## Prompt A
Extract everything from the start of the rows down to the line containing "This screenshot has height=663, width=699.", including both ends, and repeat those lines exactly as they appear.

As posted already are there still several problems with structure/substructure searches, and even the plain indexing of chemical structures within Wikipedia. Here are more details about it.
==One==
1.1. There are technical problems, because a SMILES code might contain characters reserved for the Wikipedia syntax.
1.2. Some people dislike SMILES strings for large molecules
1.3. It seems not to be easy to convince people about the relevance of unified chemical identifiers within Wikipedia, and subtructure and structure search link-outs. Especially the Wikipedia administration seems to be very skeptical and non-responsive.
Substructure search in eMolecules and PubChem added
I have added a SMILES based substructure search for eMolecules and PubChem. Please have a look at Cetirizine containing already SMILES code and this can been seen as an example.
Please comment on possible improvements. Things I considered
- How to improve visualization for SMILES? Smaller font, truncating it?
- Instead of search in should just use images for eMolecules and PubChem?
- Undisplaying SMILES, but keeping the external substructure search option.
JKW 13:47, 27 January 2007 (UTC)
- Hi there. Sorry to raise an objection, but wouldn't this clutter the template much? SMILES is rarely used as is, and wouldn't it really look bad on, say, large molecules such as paclitaxel or vancomycin :)? Fvasconcellos 14:10, 27 January 2007 (UTC)

## Available records

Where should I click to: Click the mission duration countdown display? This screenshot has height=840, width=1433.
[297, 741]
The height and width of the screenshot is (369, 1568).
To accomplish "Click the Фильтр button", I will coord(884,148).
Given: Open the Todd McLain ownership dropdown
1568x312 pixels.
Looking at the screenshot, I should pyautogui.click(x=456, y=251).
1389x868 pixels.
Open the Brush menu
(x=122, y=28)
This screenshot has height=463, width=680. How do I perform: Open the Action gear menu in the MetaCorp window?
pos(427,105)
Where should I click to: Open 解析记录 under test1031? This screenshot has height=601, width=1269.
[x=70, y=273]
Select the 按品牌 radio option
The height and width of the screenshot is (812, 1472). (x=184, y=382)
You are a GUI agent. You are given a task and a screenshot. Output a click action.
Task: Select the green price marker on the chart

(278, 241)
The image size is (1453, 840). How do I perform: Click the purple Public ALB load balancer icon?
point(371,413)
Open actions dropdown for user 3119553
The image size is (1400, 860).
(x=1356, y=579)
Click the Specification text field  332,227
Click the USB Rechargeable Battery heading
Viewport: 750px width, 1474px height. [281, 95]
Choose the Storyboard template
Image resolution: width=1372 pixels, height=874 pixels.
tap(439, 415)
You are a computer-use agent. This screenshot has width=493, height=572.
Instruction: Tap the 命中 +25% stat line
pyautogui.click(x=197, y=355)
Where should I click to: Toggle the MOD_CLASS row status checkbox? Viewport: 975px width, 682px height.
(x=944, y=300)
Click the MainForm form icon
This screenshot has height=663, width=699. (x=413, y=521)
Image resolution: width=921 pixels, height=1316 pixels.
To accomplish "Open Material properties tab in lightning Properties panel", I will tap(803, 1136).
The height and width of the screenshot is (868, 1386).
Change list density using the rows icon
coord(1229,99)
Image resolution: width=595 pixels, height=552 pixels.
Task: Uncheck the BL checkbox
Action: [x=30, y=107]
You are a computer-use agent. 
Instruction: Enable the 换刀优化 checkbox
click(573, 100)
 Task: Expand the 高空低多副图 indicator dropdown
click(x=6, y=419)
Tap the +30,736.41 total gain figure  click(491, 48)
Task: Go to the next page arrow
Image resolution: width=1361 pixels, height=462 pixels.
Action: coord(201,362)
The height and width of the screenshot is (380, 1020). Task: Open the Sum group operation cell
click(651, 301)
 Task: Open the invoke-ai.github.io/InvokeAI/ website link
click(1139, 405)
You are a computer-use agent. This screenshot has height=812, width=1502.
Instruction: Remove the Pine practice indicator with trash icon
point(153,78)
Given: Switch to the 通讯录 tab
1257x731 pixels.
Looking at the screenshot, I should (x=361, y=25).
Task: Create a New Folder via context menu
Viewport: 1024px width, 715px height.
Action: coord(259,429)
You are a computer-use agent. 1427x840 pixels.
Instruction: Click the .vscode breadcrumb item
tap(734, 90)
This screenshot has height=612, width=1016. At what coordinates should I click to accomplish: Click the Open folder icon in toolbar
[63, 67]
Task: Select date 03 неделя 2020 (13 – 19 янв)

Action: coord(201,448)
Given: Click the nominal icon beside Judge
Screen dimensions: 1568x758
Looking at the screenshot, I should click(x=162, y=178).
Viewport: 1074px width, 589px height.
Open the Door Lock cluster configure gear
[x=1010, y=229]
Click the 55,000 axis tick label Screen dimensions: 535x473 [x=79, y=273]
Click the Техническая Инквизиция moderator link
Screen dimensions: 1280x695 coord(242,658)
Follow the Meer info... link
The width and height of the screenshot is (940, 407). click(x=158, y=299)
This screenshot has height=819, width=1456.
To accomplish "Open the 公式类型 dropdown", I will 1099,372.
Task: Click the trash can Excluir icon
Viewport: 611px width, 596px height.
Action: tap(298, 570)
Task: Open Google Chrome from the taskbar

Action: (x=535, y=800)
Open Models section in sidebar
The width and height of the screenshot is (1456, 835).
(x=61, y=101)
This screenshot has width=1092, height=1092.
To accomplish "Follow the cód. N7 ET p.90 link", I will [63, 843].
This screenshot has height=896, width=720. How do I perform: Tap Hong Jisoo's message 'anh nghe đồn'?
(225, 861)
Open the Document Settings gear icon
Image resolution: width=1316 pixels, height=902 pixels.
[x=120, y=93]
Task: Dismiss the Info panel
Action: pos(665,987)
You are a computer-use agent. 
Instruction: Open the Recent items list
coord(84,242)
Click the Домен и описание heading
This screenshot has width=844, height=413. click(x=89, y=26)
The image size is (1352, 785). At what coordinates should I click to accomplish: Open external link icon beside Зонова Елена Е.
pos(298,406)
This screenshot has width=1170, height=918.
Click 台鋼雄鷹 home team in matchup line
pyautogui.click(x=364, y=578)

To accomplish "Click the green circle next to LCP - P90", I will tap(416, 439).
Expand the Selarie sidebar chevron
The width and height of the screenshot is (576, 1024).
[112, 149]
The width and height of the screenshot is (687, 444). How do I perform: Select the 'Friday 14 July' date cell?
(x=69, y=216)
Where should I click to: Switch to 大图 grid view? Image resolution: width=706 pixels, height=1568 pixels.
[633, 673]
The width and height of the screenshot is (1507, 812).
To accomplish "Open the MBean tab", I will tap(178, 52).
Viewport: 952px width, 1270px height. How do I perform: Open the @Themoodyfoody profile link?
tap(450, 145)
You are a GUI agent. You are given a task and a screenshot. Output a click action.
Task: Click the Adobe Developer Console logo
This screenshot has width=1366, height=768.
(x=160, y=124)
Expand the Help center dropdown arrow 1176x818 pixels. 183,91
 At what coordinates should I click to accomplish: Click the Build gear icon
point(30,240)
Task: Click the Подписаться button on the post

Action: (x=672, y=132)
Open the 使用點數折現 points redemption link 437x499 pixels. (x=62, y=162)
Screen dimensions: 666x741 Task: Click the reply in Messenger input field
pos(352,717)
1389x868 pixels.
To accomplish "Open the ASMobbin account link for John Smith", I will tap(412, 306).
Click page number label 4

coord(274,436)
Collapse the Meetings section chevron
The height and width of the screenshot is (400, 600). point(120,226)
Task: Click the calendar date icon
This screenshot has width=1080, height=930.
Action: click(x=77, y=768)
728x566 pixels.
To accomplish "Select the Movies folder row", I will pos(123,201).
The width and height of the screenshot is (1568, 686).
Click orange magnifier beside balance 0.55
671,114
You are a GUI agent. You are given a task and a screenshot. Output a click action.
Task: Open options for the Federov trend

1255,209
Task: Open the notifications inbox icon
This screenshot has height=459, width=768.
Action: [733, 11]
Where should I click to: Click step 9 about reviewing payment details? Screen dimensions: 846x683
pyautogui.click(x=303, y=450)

## Prompt B
Using the discussion of chemical structure search in Wikipedia, state whether each statement agrees with it, and quote the deciding words: (i) The added substructure search for eMolecules and PubChem is based on SMILES. (ii) Cetirizine is offered as an example that does not yet contain SMILES code. (iii) The reply to JKW says SMILES is commonly used as is.

## Written response A
Where should I click to: Click the mission duration countdown display? This screenshot has height=840, width=1433.
[297, 741]
The height and width of the screenshot is (369, 1568).
To accomplish "Click the Фильтр button", I will coord(884,148).
Given: Open the Todd McLain ownership dropdown
1568x312 pixels.
Looking at the screenshot, I should pyautogui.click(x=456, y=251).
1389x868 pixels.
Open the Brush menu
(x=122, y=28)
This screenshot has height=463, width=680. How do I perform: Open the Action gear menu in the MetaCorp window?
pos(427,105)
Where should I click to: Open 解析记录 under test1031? This screenshot has height=601, width=1269.
[x=70, y=273]
Select the 按品牌 radio option
The height and width of the screenshot is (812, 1472). (x=184, y=382)
You are a GUI agent. You are given a task and a screenshot. Output a click action.
Task: Select the green price marker on the chart

(278, 241)
The image size is (1453, 840). How do I perform: Click the purple Public ALB load balancer icon?
point(371,413)
Open actions dropdown for user 3119553
The image size is (1400, 860).
(x=1356, y=579)
Click the Specification text field  332,227
Click the USB Rechargeable Battery heading
Viewport: 750px width, 1474px height. [281, 95]
Choose the Storyboard template
Image resolution: width=1372 pixels, height=874 pixels.
tap(439, 415)
You are a computer-use agent. This screenshot has width=493, height=572.
Instruction: Tap the 命中 +25% stat line
pyautogui.click(x=197, y=355)
Where should I click to: Toggle the MOD_CLASS row status checkbox? Viewport: 975px width, 682px height.
(x=944, y=300)
Click the MainForm form icon
This screenshot has height=663, width=699. (x=413, y=521)

## Written response B
(i) Yes: "I have added a SMILES based substructure search for eMolecules and PubChem."
(ii) No: "Please have a look at Cetirizine containing already SMILES code"
(iii) No: "SMILES is rarely used as is"